『SF少女マンガ全史』長山靖生(2024年3月/筑摩書房) ― 2025-07-12 22:42

本書は、主に一九七五年から一九八五年にかけて、昭和五十年代に全盛期を迎えた「SF少女マンガ」というマンガのサブジャンルについて概説的に記述した歴史書であると同時に、膨大な作品の粗筋を丁寧に辿って、該博な知識をもとに作品論を語り、何人ものマンガ家については作家論にまで至るという優れた評論書ともなっている。米沢嘉博に『戦後少女マンガ史』『戦後SFマンガ史』(ともに一九八〇年)という先駆的な試みはあるが、記述はどちらかと言えば歴史を語ることに重点を置いており、作品論としては踏み込みが浅い。「SF少女マンガ」に対象を絞って、深く掘り下げ、ジェンダー的な視点も取り込んで作品を論じているという点で、本書の価値は大きく、今後のマンガ研究の里程標となるだろう。

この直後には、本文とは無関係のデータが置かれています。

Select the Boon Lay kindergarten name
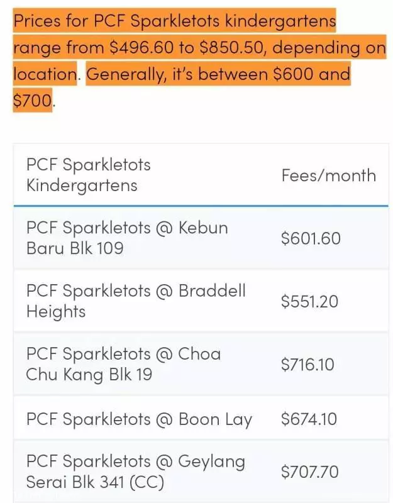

対象を絞ったと言っても、著者のマンガに関する歴史的射程は広く、第1章の概史では、奈良時代の絵巻、江戸時代の読本、明治時代の風刺画を経て、大正から昭和初期にかけて、コマに分けてストーリーを勧めるマンガ物語が成立したことが記述される。大衆に向けた少年雑誌、少女雑誌の創刊もこの頃であり、画家による雑誌の口絵や挿絵、小説、読者投稿欄、絵物語といったライバルに交じってマンガが成長していく。戦後の少女マンガは、手塚治虫や石森章太郎、ちばてつやといった男性マンガ家が描く悲哀ものが中心であった。活動の中心が徐々に、わたなべまさこ、水野英子、牧美也子、今村祥子ら女性マンガ家に置き換わり、内容も固定観念化された少女像、女性像をはみ出していく過程を著者は丁寧に記述していく。里中満智子、美内すずえ、細川智栄子、西谷祥子らがデビューし、SFも描いていく。「SF少女マンガ」と言うとどうしても萩尾望都、竹宮恵子らいわゆる二四年組から始まったような印象を還暦前後のわれわれ世代は持っているが、このような萩尾・竹宮以前の前史の存在を俯瞰的な視点から正確に記している点にも本書の価値はある。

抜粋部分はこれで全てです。